• Stated problem
Rewrite all of the data below, replacing each "Where should I click to" with "Where do I click to" and leaving everything else unchanged.

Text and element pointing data
***
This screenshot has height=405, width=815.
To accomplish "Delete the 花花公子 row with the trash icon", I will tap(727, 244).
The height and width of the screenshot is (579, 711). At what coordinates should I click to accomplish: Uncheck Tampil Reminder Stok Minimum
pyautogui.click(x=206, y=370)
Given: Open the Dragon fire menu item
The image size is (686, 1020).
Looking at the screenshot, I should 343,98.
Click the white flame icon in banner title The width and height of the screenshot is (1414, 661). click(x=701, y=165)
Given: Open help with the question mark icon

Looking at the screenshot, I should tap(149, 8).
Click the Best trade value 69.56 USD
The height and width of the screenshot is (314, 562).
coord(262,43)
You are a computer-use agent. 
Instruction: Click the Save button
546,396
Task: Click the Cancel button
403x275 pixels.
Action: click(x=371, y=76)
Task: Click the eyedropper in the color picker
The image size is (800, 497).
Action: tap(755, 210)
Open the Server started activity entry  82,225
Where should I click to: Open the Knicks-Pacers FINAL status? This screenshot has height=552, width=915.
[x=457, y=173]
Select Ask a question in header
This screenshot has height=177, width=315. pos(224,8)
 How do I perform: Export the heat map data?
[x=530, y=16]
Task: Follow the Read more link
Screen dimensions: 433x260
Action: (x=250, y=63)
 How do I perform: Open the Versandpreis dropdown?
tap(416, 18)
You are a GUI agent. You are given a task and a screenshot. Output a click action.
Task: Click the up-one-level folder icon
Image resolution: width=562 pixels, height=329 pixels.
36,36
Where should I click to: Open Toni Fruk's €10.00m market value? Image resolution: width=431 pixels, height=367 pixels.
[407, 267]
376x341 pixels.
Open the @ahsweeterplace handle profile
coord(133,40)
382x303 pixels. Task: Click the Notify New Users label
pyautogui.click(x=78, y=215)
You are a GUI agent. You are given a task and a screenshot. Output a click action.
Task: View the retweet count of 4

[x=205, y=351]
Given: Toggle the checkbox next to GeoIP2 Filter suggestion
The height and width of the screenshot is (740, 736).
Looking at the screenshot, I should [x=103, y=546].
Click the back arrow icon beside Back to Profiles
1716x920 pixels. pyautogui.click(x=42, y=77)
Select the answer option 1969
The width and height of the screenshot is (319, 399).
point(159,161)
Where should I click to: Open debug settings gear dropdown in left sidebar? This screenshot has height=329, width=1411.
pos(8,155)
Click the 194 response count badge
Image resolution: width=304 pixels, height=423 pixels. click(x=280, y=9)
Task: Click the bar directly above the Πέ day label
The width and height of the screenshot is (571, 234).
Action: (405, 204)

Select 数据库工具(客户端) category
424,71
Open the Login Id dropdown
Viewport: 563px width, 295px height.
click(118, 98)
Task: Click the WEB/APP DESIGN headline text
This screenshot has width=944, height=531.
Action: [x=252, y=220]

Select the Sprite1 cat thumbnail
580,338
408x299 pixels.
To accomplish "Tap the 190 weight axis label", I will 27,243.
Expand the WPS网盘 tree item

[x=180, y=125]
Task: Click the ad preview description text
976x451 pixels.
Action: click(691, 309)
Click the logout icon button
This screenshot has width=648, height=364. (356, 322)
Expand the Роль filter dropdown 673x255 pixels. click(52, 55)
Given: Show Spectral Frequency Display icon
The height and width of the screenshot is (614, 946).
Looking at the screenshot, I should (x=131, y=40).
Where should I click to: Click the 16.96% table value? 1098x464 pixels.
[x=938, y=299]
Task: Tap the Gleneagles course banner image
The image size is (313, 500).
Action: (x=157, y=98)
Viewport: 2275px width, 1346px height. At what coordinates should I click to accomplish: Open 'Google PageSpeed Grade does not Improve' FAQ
***
• Task result
This screenshot has height=405, width=815.
To accomplish "Delete the 花花公子 row with the trash icon", I will tap(727, 244).
The height and width of the screenshot is (579, 711). At what coordinates should I click to accomplish: Uncheck Tampil Reminder Stok Minimum
pyautogui.click(x=206, y=370)
Given: Open the Dragon fire menu item
The image size is (686, 1020).
Looking at the screenshot, I should 343,98.
Click the white flame icon in banner title The width and height of the screenshot is (1414, 661). click(x=701, y=165)
Given: Open help with the question mark icon

Looking at the screenshot, I should tap(149, 8).
Click the Best trade value 69.56 USD
The height and width of the screenshot is (314, 562).
coord(262,43)
You are a computer-use agent. 
Instruction: Click the Save button
546,396
Task: Click the Cancel button
403x275 pixels.
Action: click(x=371, y=76)
Task: Click the eyedropper in the color picker
The image size is (800, 497).
Action: tap(755, 210)
Open the Server started activity entry  82,225
Where do I click to: Open the Knicks-Pacers FINAL status? This screenshot has height=552, width=915.
[x=457, y=173]
Select Ask a question in header
This screenshot has height=177, width=315. pos(224,8)
 How do I perform: Export the heat map data?
[x=530, y=16]
Task: Follow the Read more link
Screen dimensions: 433x260
Action: (x=250, y=63)
 How do I perform: Open the Versandpreis dropdown?
tap(416, 18)
You are a GUI agent. You are given a task and a screenshot. Output a click action.
Task: Click the up-one-level folder icon
Image resolution: width=562 pixels, height=329 pixels.
36,36
Where do I click to: Open Toni Fruk's €10.00m market value? Image resolution: width=431 pixels, height=367 pixels.
[407, 267]
376x341 pixels.
Open the @ahsweeterplace handle profile
coord(133,40)
382x303 pixels. Task: Click the Notify New Users label
pyautogui.click(x=78, y=215)
You are a GUI agent. You are given a task and a screenshot. Output a click action.
Task: View the retweet count of 4

[x=205, y=351]
Given: Toggle the checkbox next to GeoIP2 Filter suggestion
The height and width of the screenshot is (740, 736).
Looking at the screenshot, I should [x=103, y=546].
Click the back arrow icon beside Back to Profiles
1716x920 pixels. pyautogui.click(x=42, y=77)
Select the answer option 1969
The width and height of the screenshot is (319, 399).
point(159,161)
Where do I click to: Open debug settings gear dropdown in left sidebar? This screenshot has height=329, width=1411.
pos(8,155)
Click the 194 response count badge
Image resolution: width=304 pixels, height=423 pixels. click(x=280, y=9)
Task: Click the bar directly above the Πέ day label
The width and height of the screenshot is (571, 234).
Action: (405, 204)

Select 数据库工具(客户端) category
424,71
Open the Login Id dropdown
Viewport: 563px width, 295px height.
click(118, 98)
Task: Click the WEB/APP DESIGN headline text
This screenshot has width=944, height=531.
Action: [x=252, y=220]

Select the Sprite1 cat thumbnail
580,338
408x299 pixels.
To accomplish "Tap the 190 weight axis label", I will 27,243.
Expand the WPS网盘 tree item

[x=180, y=125]
Task: Click the ad preview description text
976x451 pixels.
Action: click(691, 309)
Click the logout icon button
This screenshot has width=648, height=364. (356, 322)
Expand the Роль filter dropdown 673x255 pixels. click(52, 55)
Given: Show Spectral Frequency Display icon
The height and width of the screenshot is (614, 946).
Looking at the screenshot, I should (x=131, y=40).
Where do I click to: Click the 16.96% table value? 1098x464 pixels.
[x=938, y=299]
Task: Tap the Gleneagles course banner image
The image size is (313, 500).
Action: (x=157, y=98)
Viewport: 2275px width, 1346px height. At what coordinates should I click to accomplish: Open 'Google PageSpeed Grade does not Improve' FAQ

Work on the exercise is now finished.